Religious Practice & Fantasy: Goat's Law
Catlady (Rita Prince Winston)
catlady at catlady_de_los_angeles.yahoo.invalid
Sat Jun 25 23:09:56 UTC 2005
Mike theorized in
http://groups.yahoo.com/group/the_old_crowd/message/1863 :
<< "Goat's Law":
- Where the author of any given work of fantasy fiction takes a
positive stance toward the contemporary practice of a religion which
poses questions basic to the narrative, the practice of that religion
is unlikely to be directly portrayed in the fantasy societies created
by that work.
- Extension: In fact, the more positive the religious stance, the more
"secular" the portrayal; the more negative the stance, the more
"religious" the protrayal. >>
According to me, that is not true of fantasy authors who are Wiccans
and similar kinds of Neopagan.
By the way, I ENJOYED all the books mentioned in this comment.
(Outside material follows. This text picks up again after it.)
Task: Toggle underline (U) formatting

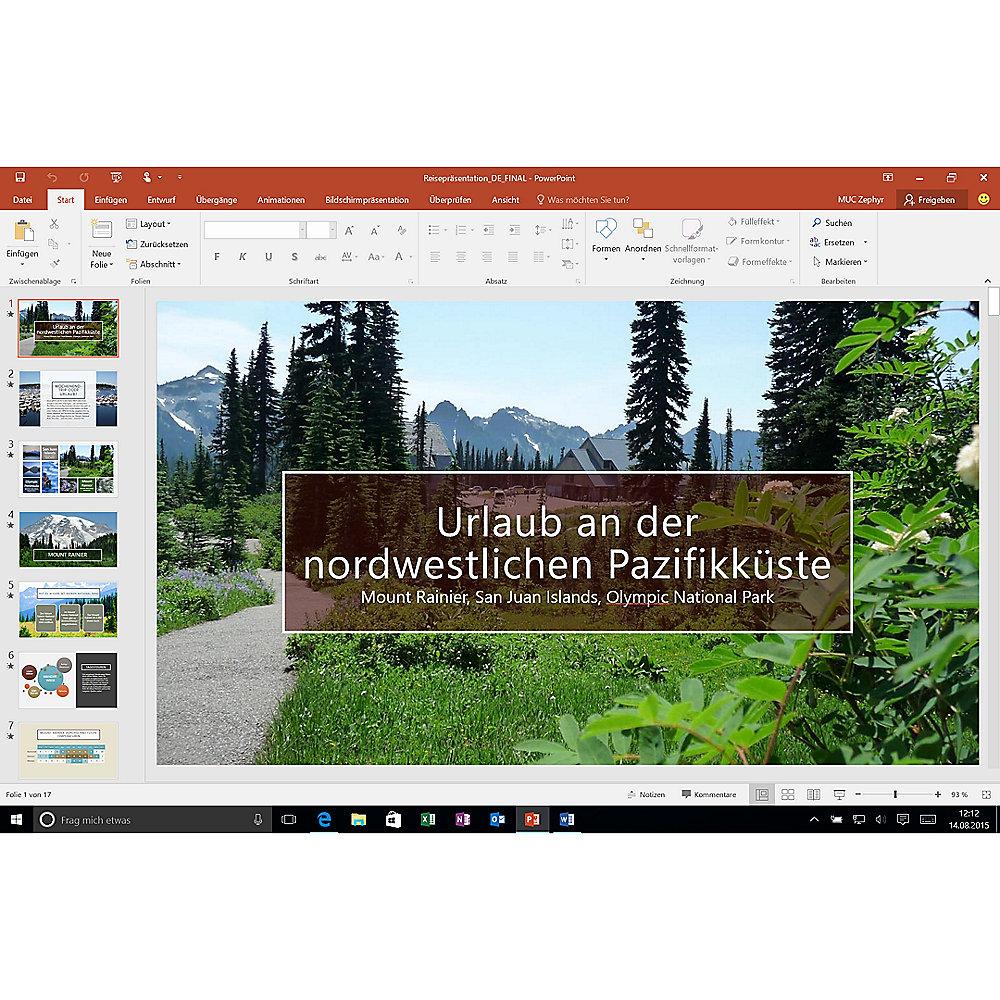Action: [x=268, y=257]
Some of
them I re-read when I was in my teens like listies re-read HP as
adults.
A nasty person could even accuse some of writing fantasy only as an
excuse to write about their religion. (A not extremely good book
titled THE RIGHT HAND OF DEXTRA comes to mind, or is it exempted by
the pretense that it is science fiction because of being set on
another planet where all this stuff is not supernatural because the
laws of nature are different there?)
But I am thinking of authors who write fantasy because that is what
they do for a living, and presumably also as a vocation. Diana Paxson
-- I think of her first two 'Westria' books, back in the 1980s, whose
titles I cannot recall, but which were reviewed in one Paganzine as
dull boring stories whose rituals should be 'stolen' for real-life
use.
Marion Zimmer Bradley -- I was thinking of her Darkover series (which
completely fails to 'pass' as science fiction), where as MZB over time
became more 'out' about her religion, the religion in the stories
became less a decorative flourish (like: "This is a fantasy so people
will cuss "By Aldones!' instead of 'By God!") to something [some of]
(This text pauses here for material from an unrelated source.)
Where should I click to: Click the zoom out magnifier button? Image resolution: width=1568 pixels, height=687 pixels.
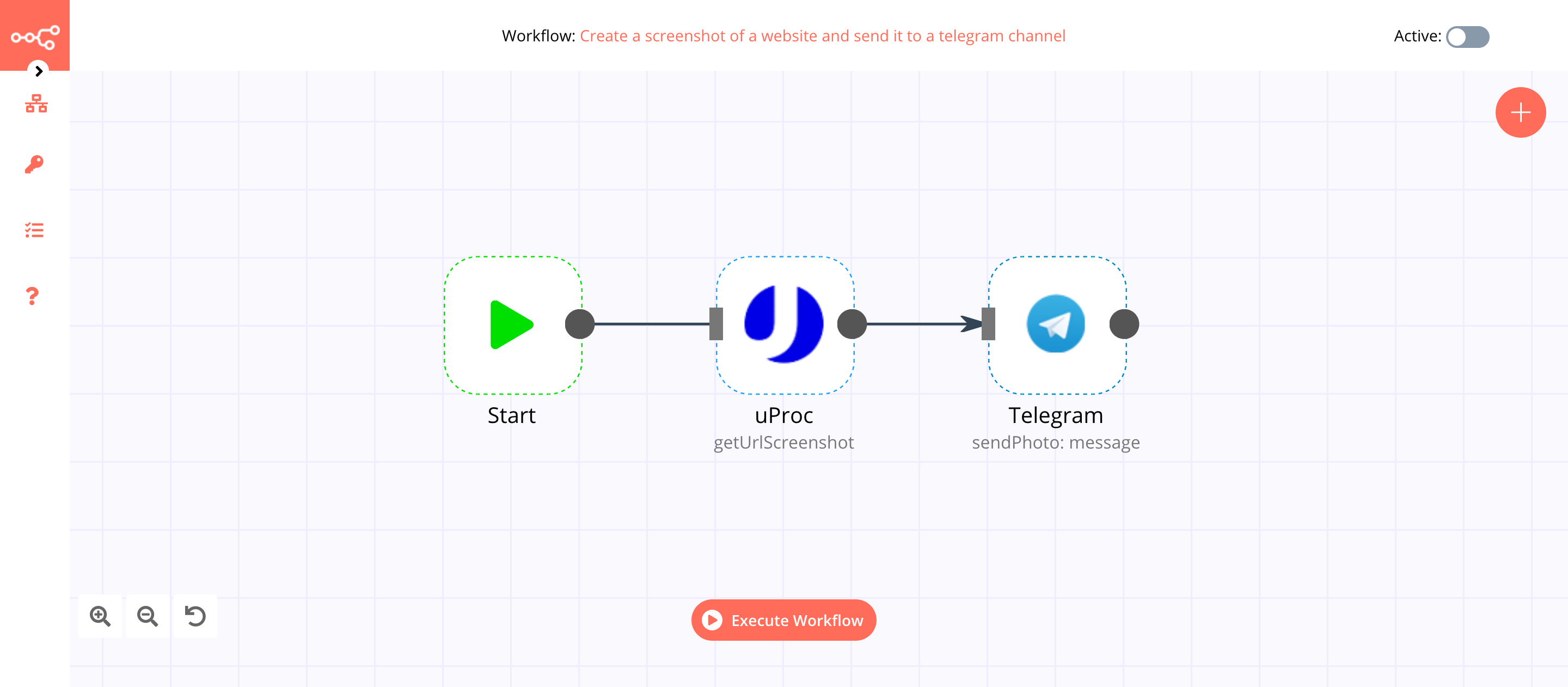point(148,616)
the characters felt sincerely. A glance at amazon.com to try to find
the titles of the first two Westria books reminded me of The Mists of
Avalon (which would have been less dull if it were shorter, i.e. if
she hadn't become so successful that no one was allowed to edit her
writing) which is *unquestionably* NeoPagan propaganda.
(The 'no editting!' demand was also the flaw of her book, title I
cannot remember, about a planet named Isis/Cinderella. That one
doesn't get into this reply because it was a feminist rather than
Pagan diatribe.)
What should be said of Katherine Kurtz's LAMMAS NIGHT?